“Oklahoma will do its best to make [its] case amid Bedlam … This year’s Bedlam rivalry game finds the Sooners facing what figures to be an even greater challenge than in 2001.”
Maybe the name was adopted more than a couple of years ago (although it’s relatively new, I’ll bet), but that’s when I first noticed that the annual Oklahoma-Oklahoma State football game is called Bedlam on the sports page. I’m sure the name wasn’t in use when Oklahoma State was Oklahoma A&M. Aggies would have thought it hifalutin.
In the lower case, bedlam means “noisy disorder” and “a place of noisy disorder,” as in “The justices’ conference was bedlam.” But OU and OSU, or their media supporters, make a proper noun of it — Bedlam with a capital B. That’s too much word, with too much history behind it, to be used on a college football game in Oklahoma.

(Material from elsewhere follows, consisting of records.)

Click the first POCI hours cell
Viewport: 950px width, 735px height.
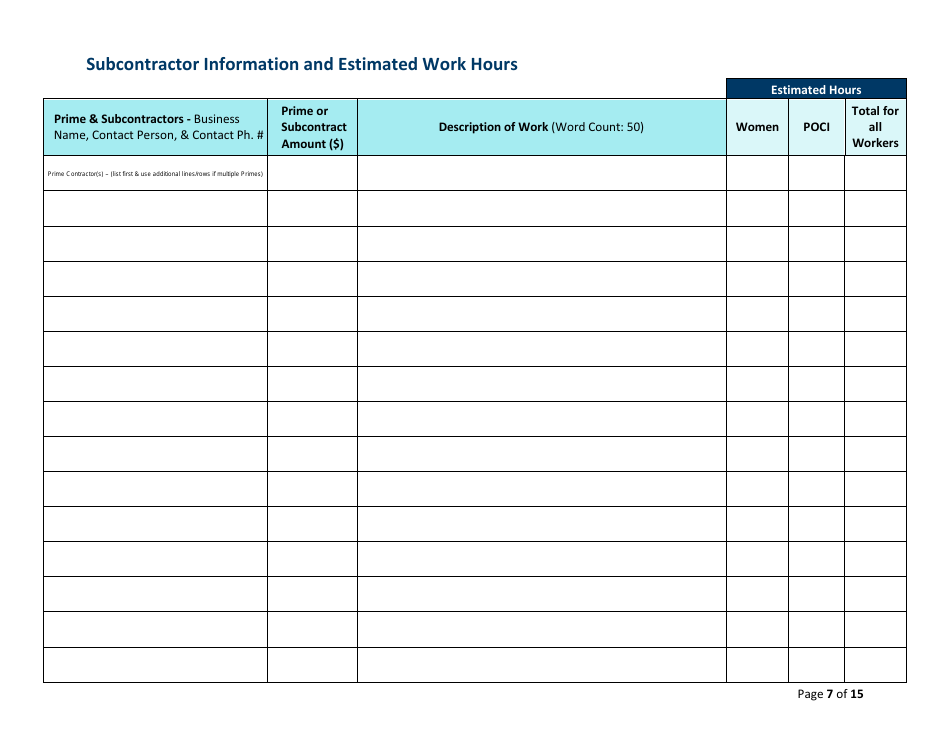tap(816, 207)
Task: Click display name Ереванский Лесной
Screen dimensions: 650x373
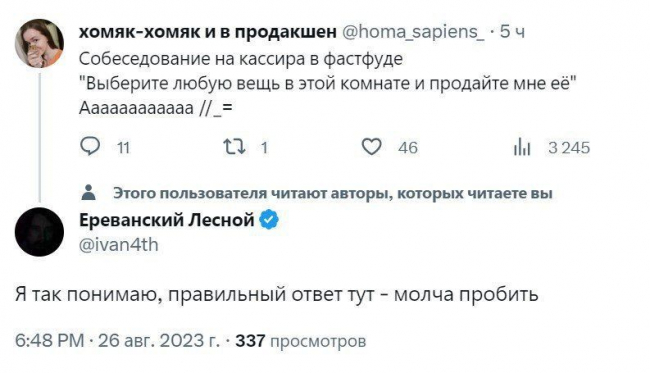Action: tap(166, 220)
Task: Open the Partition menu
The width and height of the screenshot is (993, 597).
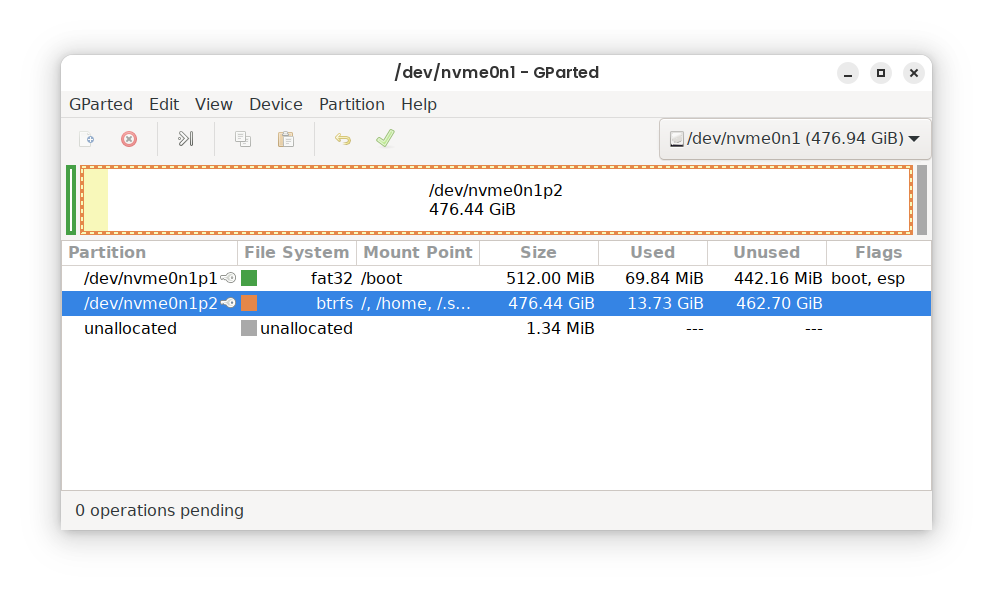Action: pyautogui.click(x=352, y=104)
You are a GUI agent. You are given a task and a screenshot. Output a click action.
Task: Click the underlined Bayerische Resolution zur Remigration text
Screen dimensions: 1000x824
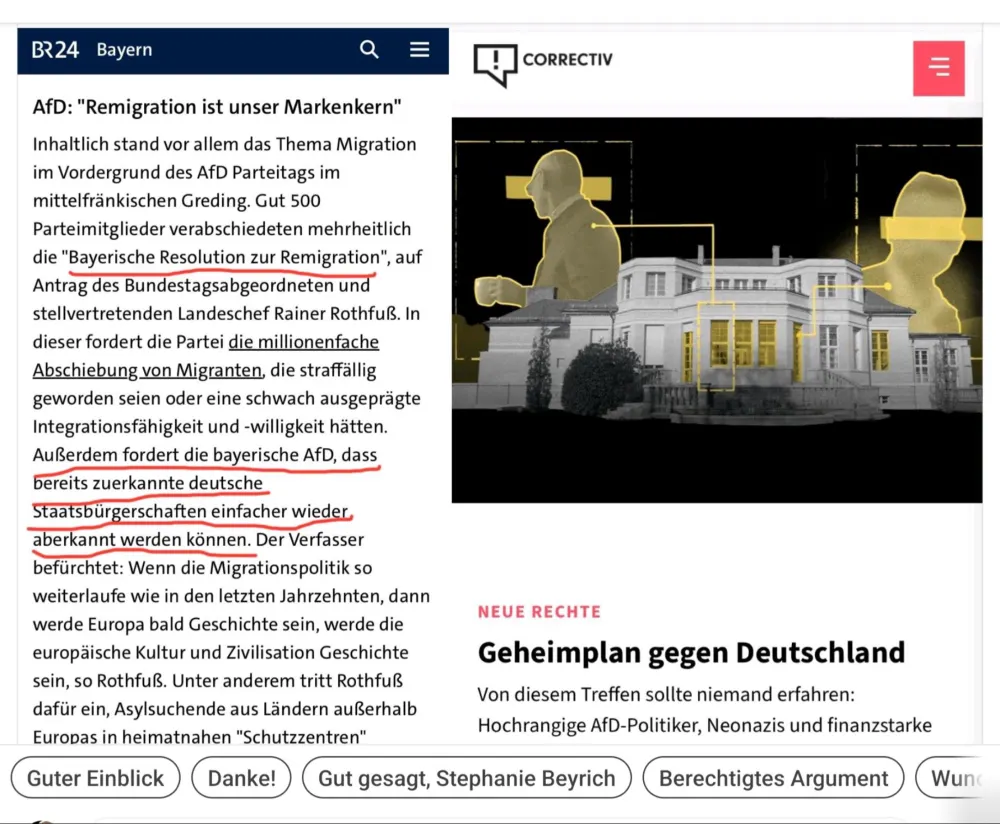[x=224, y=257]
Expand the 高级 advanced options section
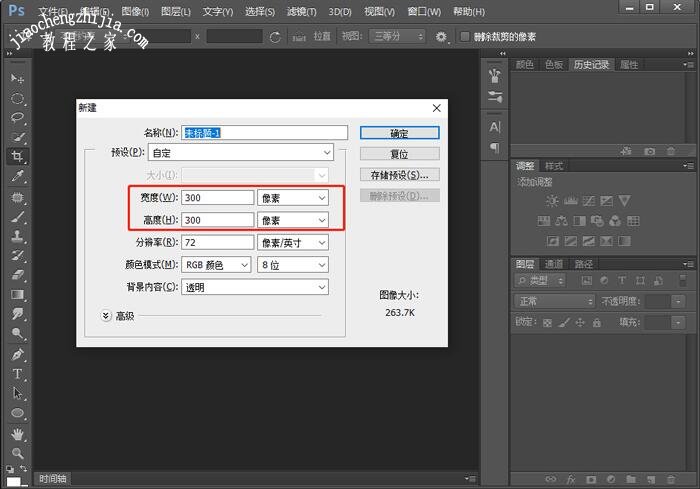The width and height of the screenshot is (700, 489). pos(107,315)
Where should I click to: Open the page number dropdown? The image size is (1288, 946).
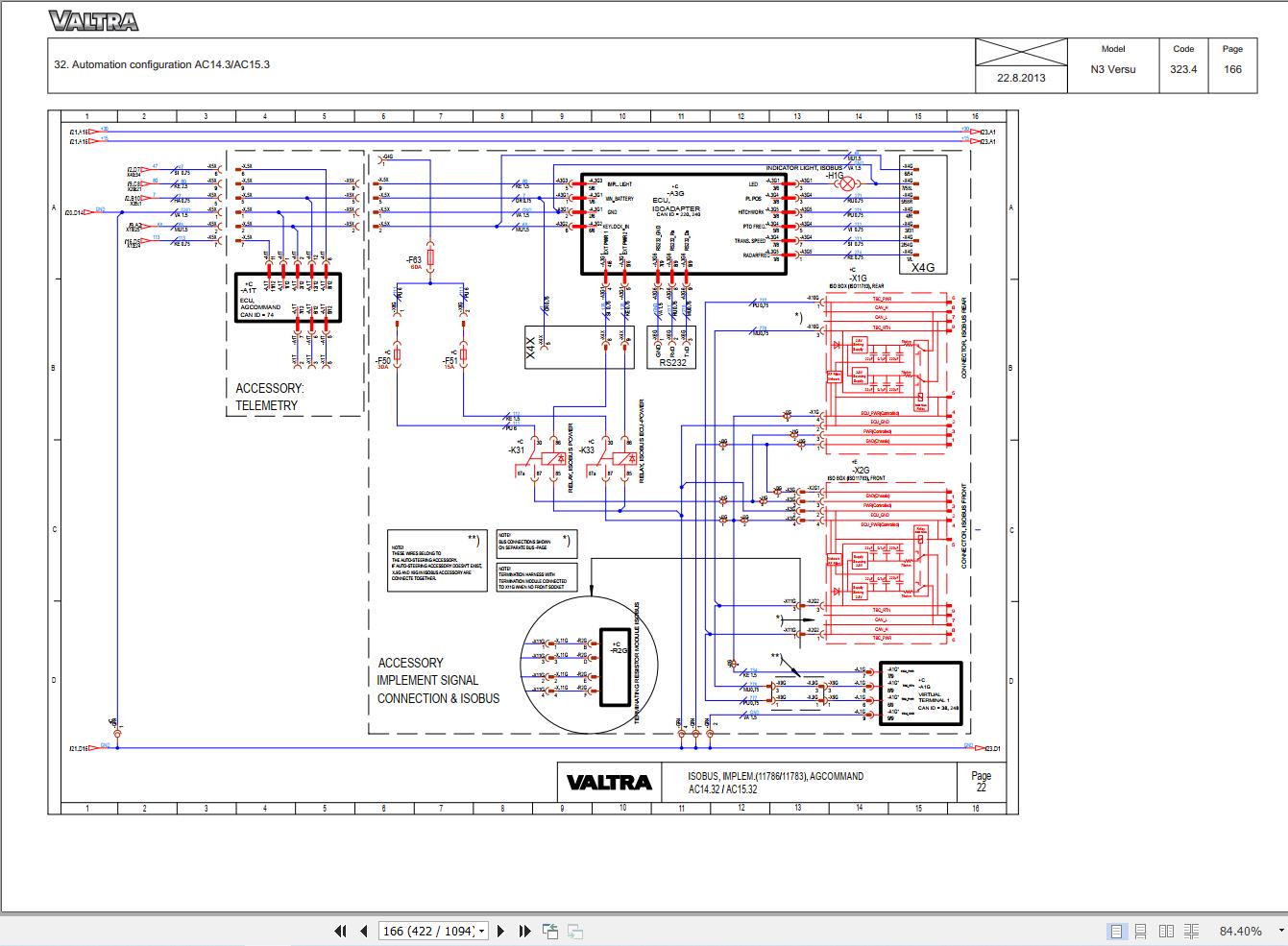pyautogui.click(x=481, y=931)
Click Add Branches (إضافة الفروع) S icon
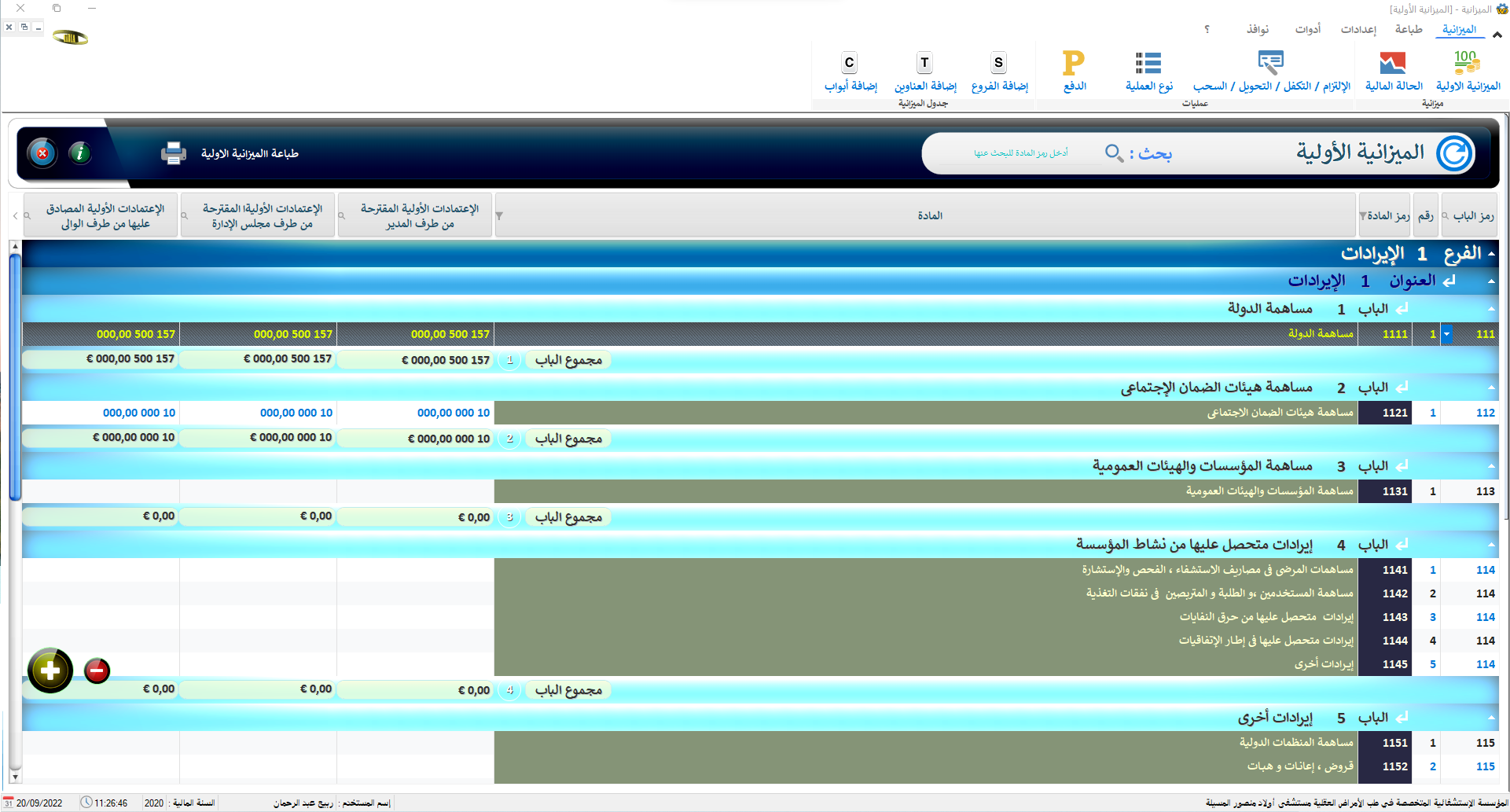1510x812 pixels. coord(998,63)
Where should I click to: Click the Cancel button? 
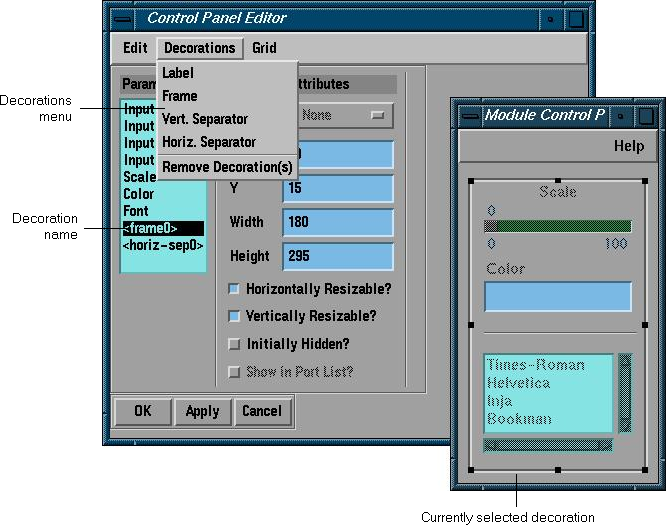[x=262, y=411]
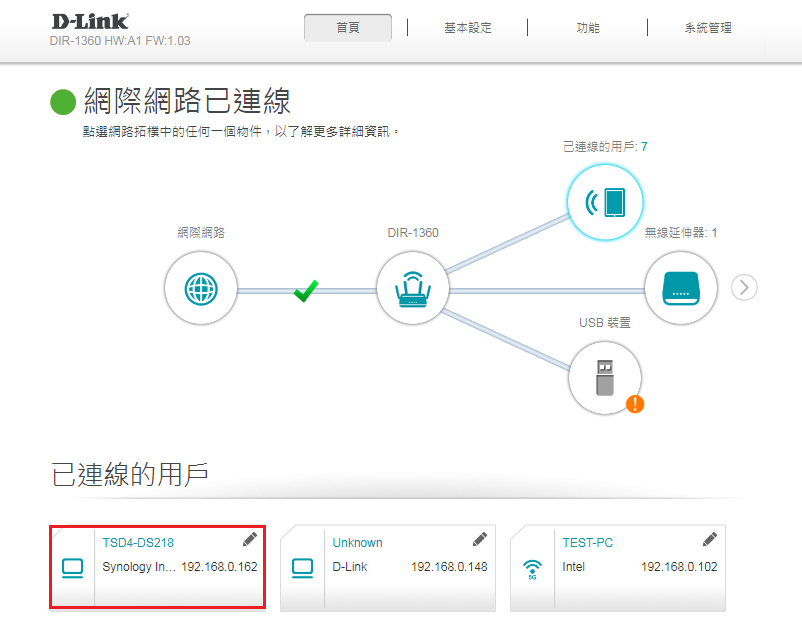The image size is (802, 620).
Task: Open the 首頁 home tab
Action: click(348, 28)
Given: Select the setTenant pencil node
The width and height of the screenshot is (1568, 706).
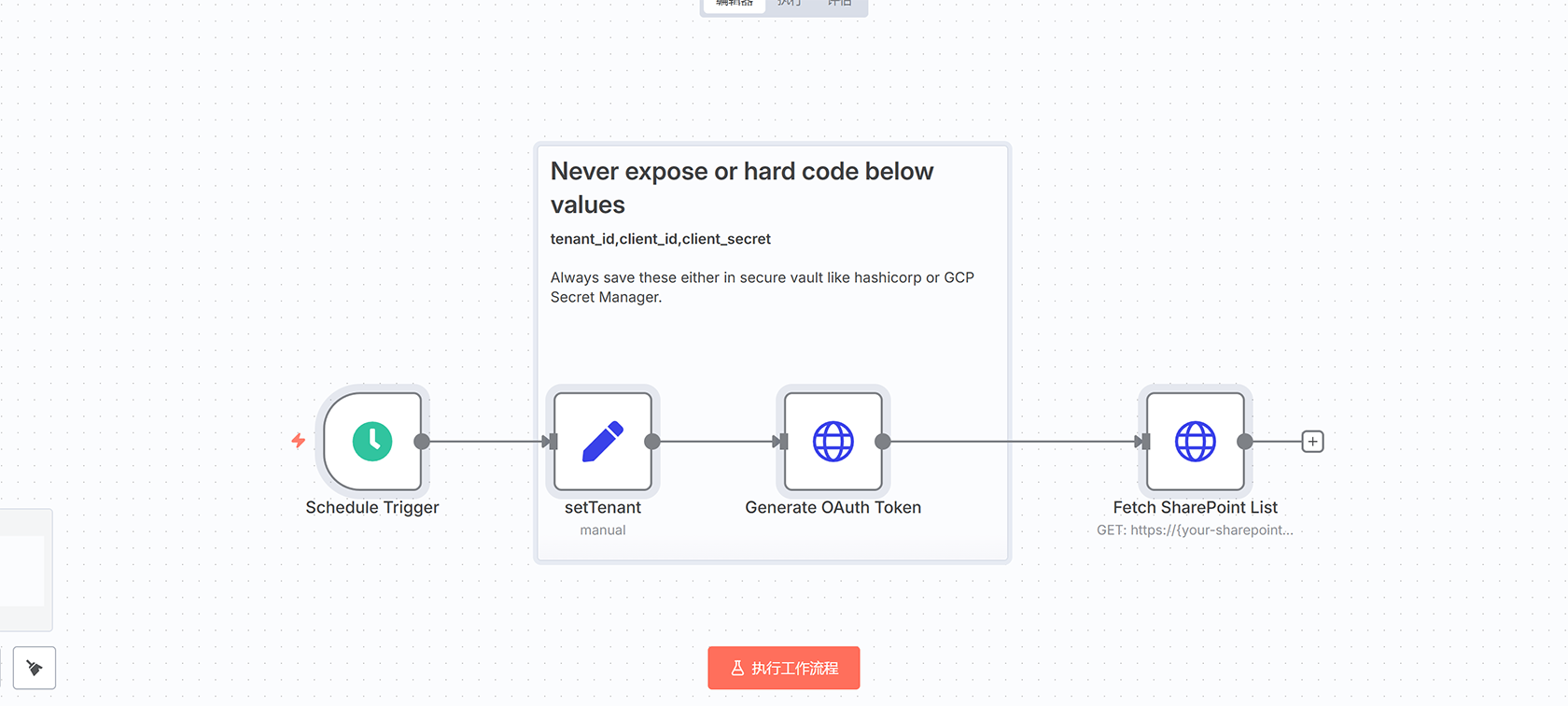Looking at the screenshot, I should click(x=603, y=441).
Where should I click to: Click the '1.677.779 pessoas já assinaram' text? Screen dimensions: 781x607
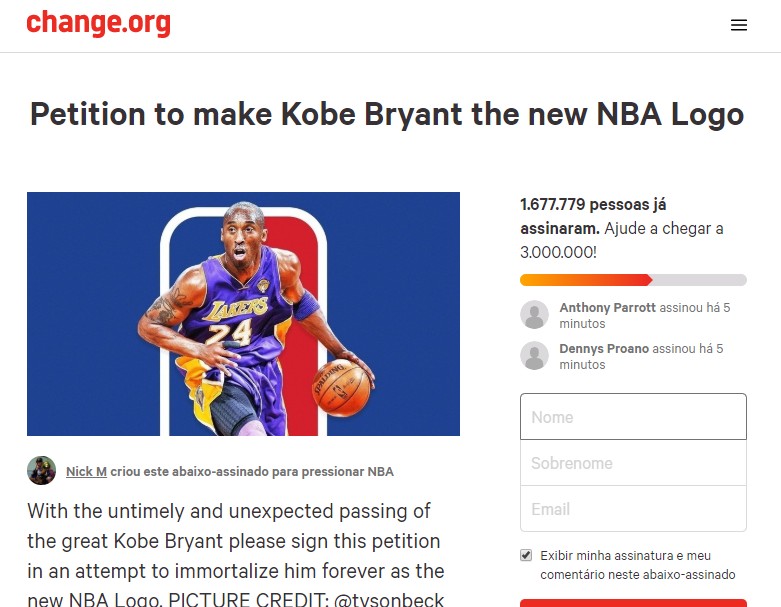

A short version of “Bethlehem,” Bedlam is derived from the Hospital of St. Mary of Bethlehem. The hospital was founded in London in 1247 and evolved over the years into a famous insane asylum. (As they used to be called. Today you’re more apt to hear “mental health facility,” or something on that order.) Management was bad about abusing inmates, and Boris Karloff made a scary movie about the place, called simply “Bedlam.” Bedlam goes with Boris Karloff. It does not go with Sooners and Cowboys. Evidently, a number of teams are adopting portentous names for their football rivalries. Oregon and Oregon State, I’ve learned, call theirs “the Civil War.” Arkansas has no such game name that I know of. The tragic 1969 affair with Texas was called “the Big Shoot-out” but that was a one-time thing.
Still, if everybody else is doing it … If the Razorbacks ever resume playing Texas on a regular basis, we might call it “Armageddon,” after the great battlefield where the forces of good and evil meet.
“This year’s Armageddon rivalry game finds the Longhorns paralyzed with fear.” I like the sound of that.